Analyzing Field Usage in a QVW

Wouldn’t it be nice to know what fields are “unreferenced” in your document? By unreferenced, I mean fields that are not used in Expressions, Dimensions or Keys. These are fields that if removed from your document, would have no impact on the visible elements of the application.

Removing unused fields is sometimes important in addressing performance issues and generally makes your application easier to maintain and understand.

The Expression Overview dialog is great for finding where a field is used, but what about the unused fields? I don’t know of any QV supplied tool that can identify unused fields, so I created one myself. My tool is a QVW named “DocumentAnalyzer” and it’s available for download from:

http://robwunderlich.com/Download.html

First off, let me make it clear that this tool is imperfect. It’s difficult to do a precise field usage analysis from “outside” of the product. I hope that this work of mine will encourage (goad?) Qliktech into writing a field usage analysis tool within the QV product. I’ll be happy if my work becomes obsolete.

I’ll explain the usage and limitations of DocumentAnalyzer as well identify some interesting code tidbits for anyone who may want to enhance or borrow from this app.

The app code itself consists of two pieces. 1) A Macro Module that extracts meta information from the document to be analyzed (the “target” document) 2) A load script that processes the extracted meta data.


The Macro does a lot of filesystem access and requires System Access module security. If you have not allowed System Access, the macro will warn you and provide instructions for setting it.

Using DocumentAnalyzer is a two step process, driven by buttons in the Main sheet. The first step is to choose a target document. Pressing the button will bring up a standard windows file chooser dialog. If a file chooser dialog cannot be created, the user is instructed to type a filename directly in the input box.

Once a target document is selected, press the “Process Document” button. The Macro module will be invoked and extract the metatdata to a series of files in your temp directory. After extraction the load script will read the extracted files. At the end of the load script, the metadata files will be deleted.

The tool will open the target document and navigate through the screens. Keep your hands off the keyboard while this process runs. When the load script is complete, you’ll receive a msgbox like this. Press OK.

The first chart of interest can be found on the “Fields” sheet. The Field References chart lists each FieldName and indicates whether the FieldName was used as a Key, Dimension, In an Expression, Macro or Variable. FieldNames not referenced anywhere are highlighted in yellow. These are fields you might consider dropping from the document.

FieldNames that contain special characters are flagged in red. The usage of these fields cannot be accurately determined due to limitations of the parsing method I’m using.

The Exception sheet displays you may consider warnings about the data presented. Of particular interest is the “Unmatched Fields” listbox.
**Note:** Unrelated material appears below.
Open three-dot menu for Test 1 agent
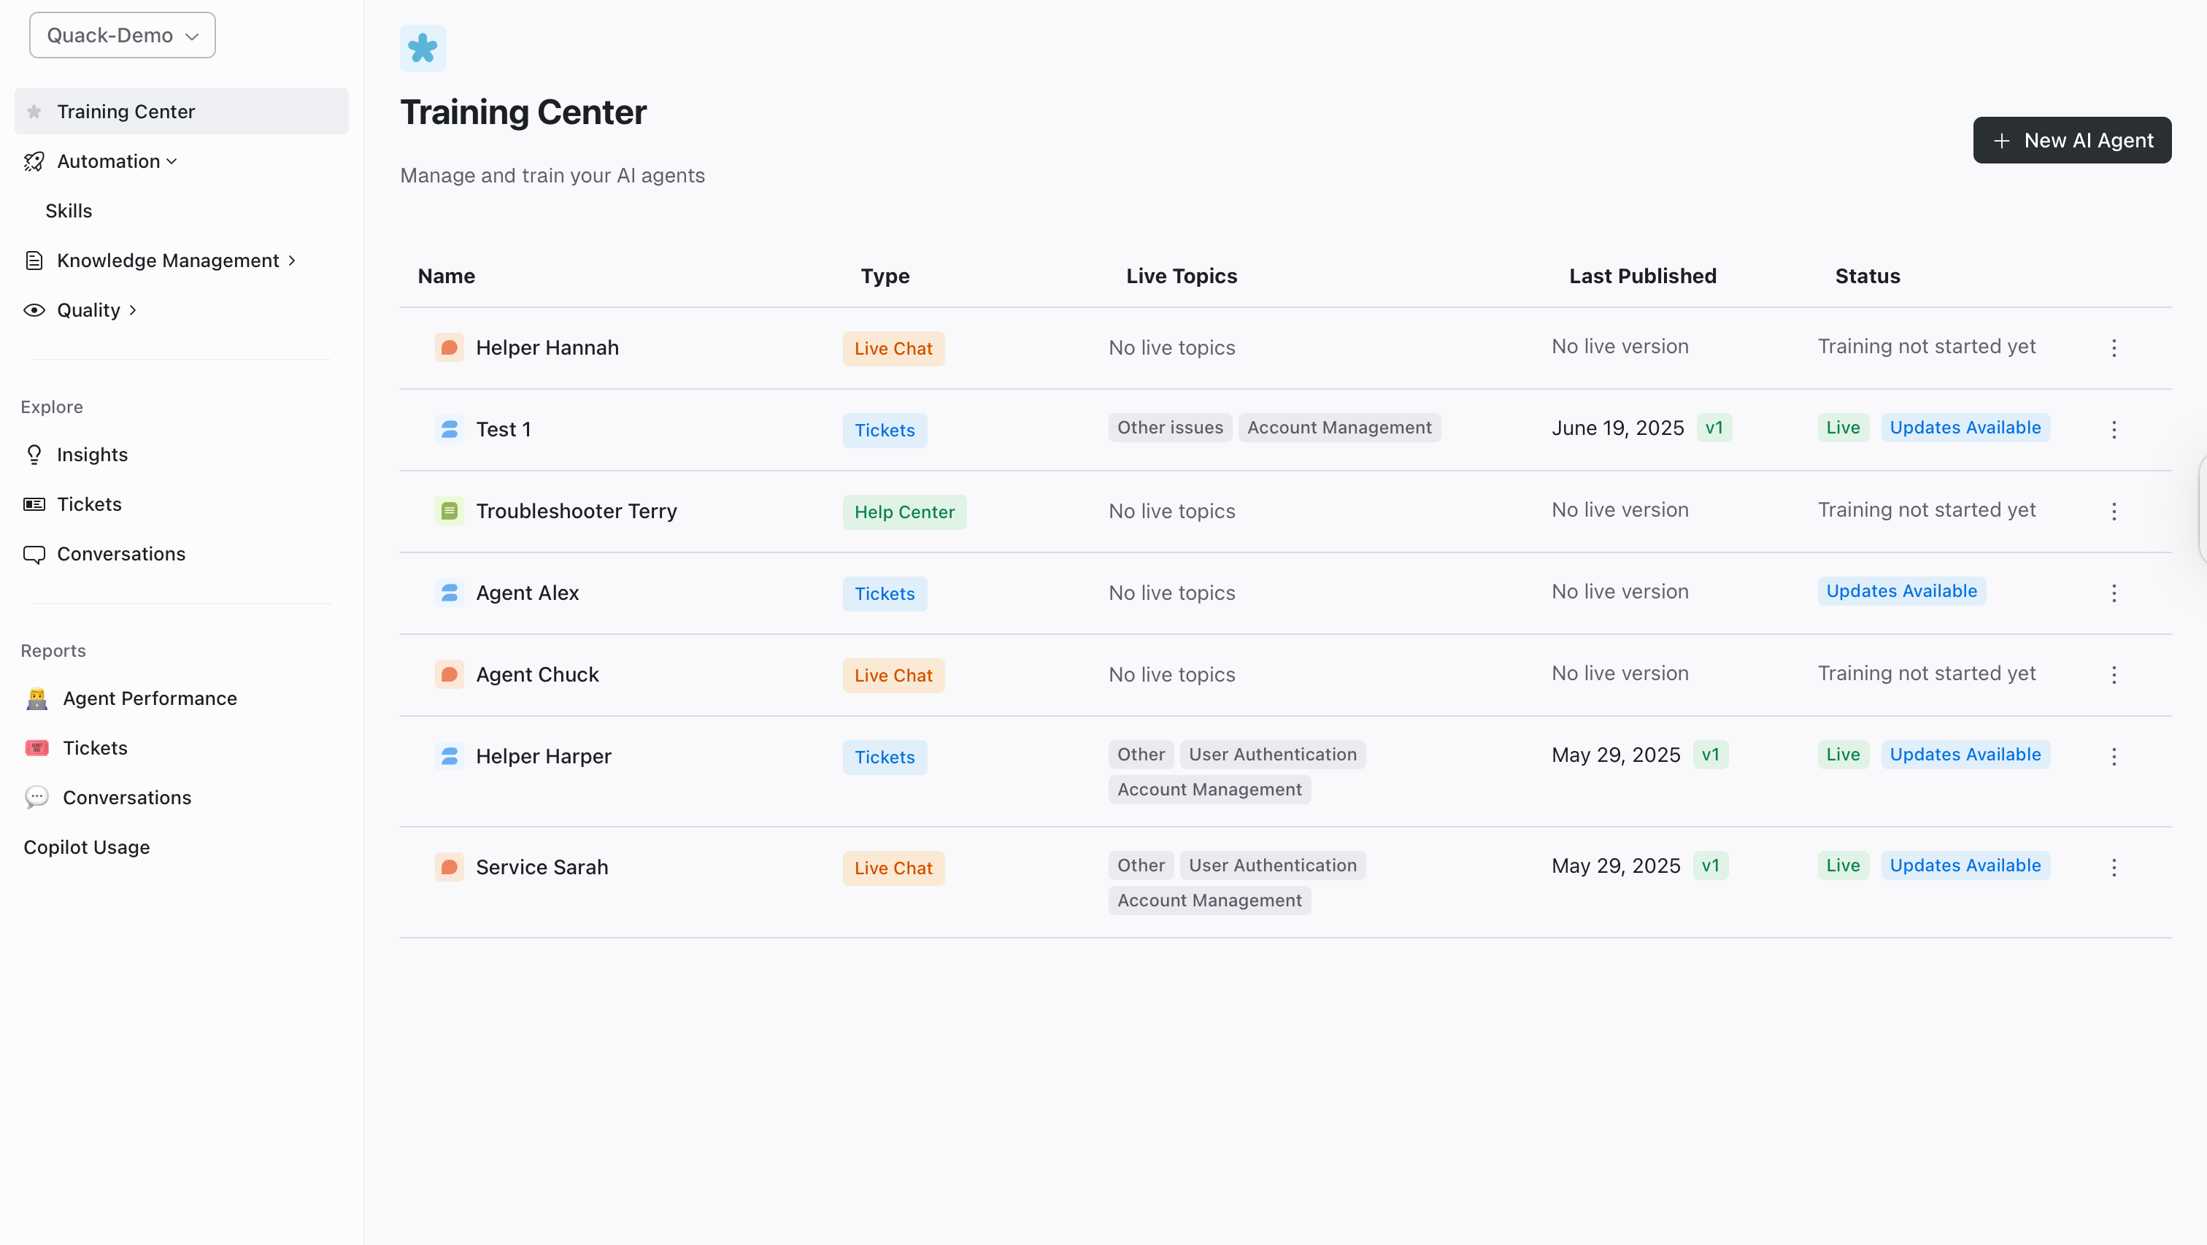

Check out the Help in this listbox to understand it’s contents.
The Parsing Algorithm
The identification of field rerefences is performed by the load script. The parsing is rather primitive so I’ll provide some explanation here so you can understand it’s limitations. You can also find this information on the “About” sheet of DocumentAnalyzer.
Field names are discovered in expressions by replacing “special” characters with a delimiter and then parsing into words using the subfield() function. For example, the expression:

“Avg(Price * Quantity) * 1.05”is delimited to:
“AvgPrice Quantity 1.05”
which is then parsed into four words — Avg, Price, Qty, 1.05 . The words are then matched against fieldnames. You will get a false match if a function name such as “Avg” is also used as a field name. If you just want use DocumentAnalyzer, no need to read further. If you want to learn something about the code, read on.


The Code


The Macro writes the metadata to a series of files. The files are normally deleted at the end of the script.
If you want to keep the metadata files, comment out this line in the script (on the Cleanup tab):
LET x = DeleteFolder(‘$(f)’); // Delete the data files

The Macro Module is of a fair size — about 500 lines. If you examine the code, you’ll find some conditional code (IsInternal()) devoted to allowing the macro to run internally in a qvw or externally from cscript.exe. The entire macro module can be copied to an external file and run with cscript. I coded for “dual” execution environments because I get a better editor and debugger in the external environment. I do the development running externally and then paste the script into the QVW for final testing.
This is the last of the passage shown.